More recently, the KOP receptor conformational changes induced by the agonist MP1104 or the antagonist JDTic were investigated using enhanced sampling MD simulations (An et al., 2018). Specifically, using the generalized AMBER force field for the ligands and the AMBER ff14SB force field for the protein, the GaMD method was used to enhance the sampling of long-time, large-scale conformational rearrangements associated with KOP receptor activation by introducing a biasing harmonic potential on certain dihedral angles. The following systems were all simulated in an explicit POPC membrane environment: the ligand-free KOP receptor in an inactive or active conformation, the latter with or without an intracellular protein, the JDTic-inactive KOP receptor complex, and the MP1104-active KOP receptor complex with or without a stabilizing intracellular partner (An et al., 2018). Taken together, the results of these simulations showed that while the agonist stabilized specific functional domains in an active-like conformation, the antagonist shifted the conformational equilibrium toward an inactive conformation. Notably, the inactive ligand-free state of the KOP receptor was the most stable one, in contrast to the ligand-free active form of the receptor, which readily transitioned to an intermediate state characterized by a reduced TM6 outward movement (An et al., 2018). Finally, the results revealed a hydrophobic interaction between Y2465.58 and TM6 in the intermediate metastable state that hindered the transition between the inactive and active conformations of the KOP receptor (An et al., 2018).
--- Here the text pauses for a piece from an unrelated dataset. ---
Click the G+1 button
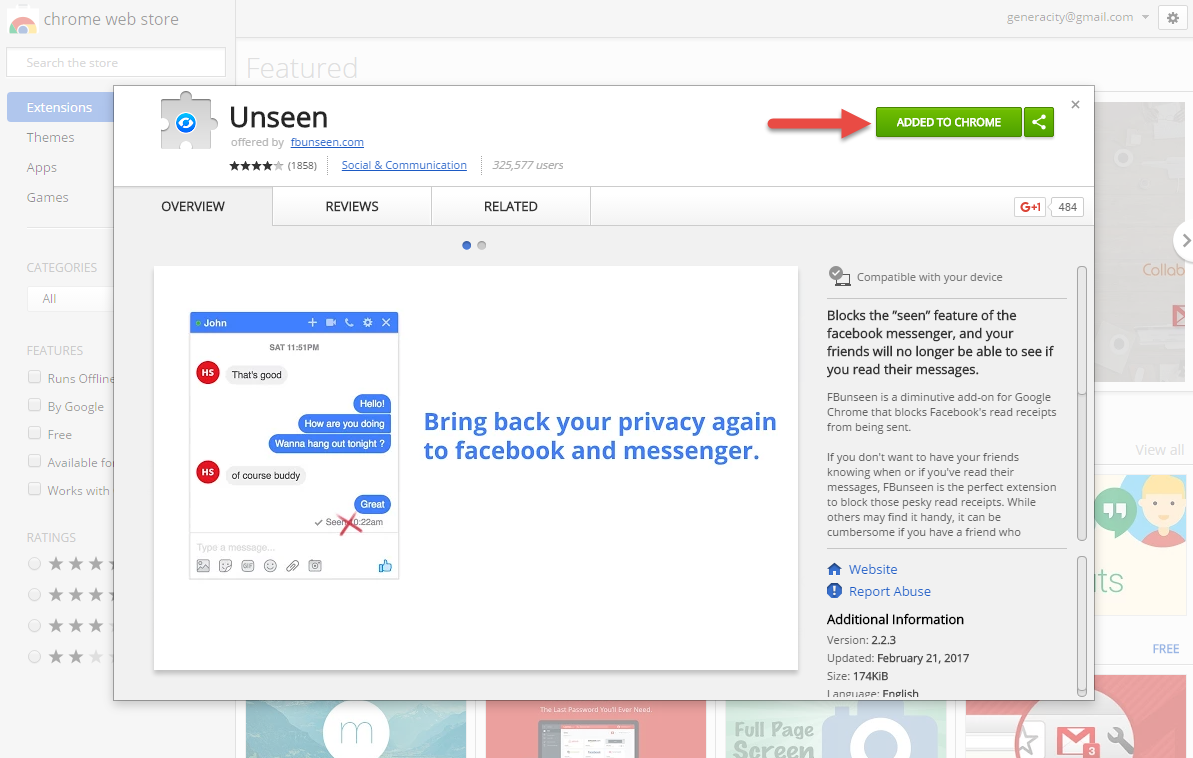 [1029, 207]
The NOP receptor is another opioid target of interest for powerful pain relief with reduced side effects. MD simulations using the AMBER ff99sb force field were recently used to investigate the molecular effect of the novel analgesic cebranopadol (CBP) – which acts as an agonist at both NOP and MOP receptors – on the NOP receptor (Della Longa and Arcovito, 2019). These simulations, run in an explicit POPC membrane environment, used the high-resolution structure of the NOP receptor in complex with the antagonist C24 as a starting point for 1 μs-long simulations of the ligand-free NOP receptor, the C24-NOP receptor complex, and the CBP-NOP receptor complex (Della Longa and Arcovito, 2019). In all cases, the simulations did not sample the large amplitude motions of the transmembrane helices associated with receptor activation even in the presence of the agonist CBP (Della Longa and Arcovito, 2019). The CBP ligand did, however, destabilize the inactive NOP receptor conformation relative to both the ligand-free NOP receptor and the C24-NOP receptor complex such that the NOP receptor bound to CBP could sample a much wider region of the local conformational space (Della Longa and Arcovito, 2019). The authors used these MD simulations to determine some of the earliest microswitches that lead to destabilizing the initial inactive conformation. A histogram of the conformational space of the M1343.36 and W2766.48 residues located in the orthosteric site revealed that a conformational switch to their active-like positions was accessible to the agonist-receptor complex (Della Longa and Arcovito, 2019). In addition, the time evolution of the conformation of these residues showed that in the agonist-receptor complex these active-like states were “locked” in place for the remainder of the simulation (Della Longa and Arcovito, 2019).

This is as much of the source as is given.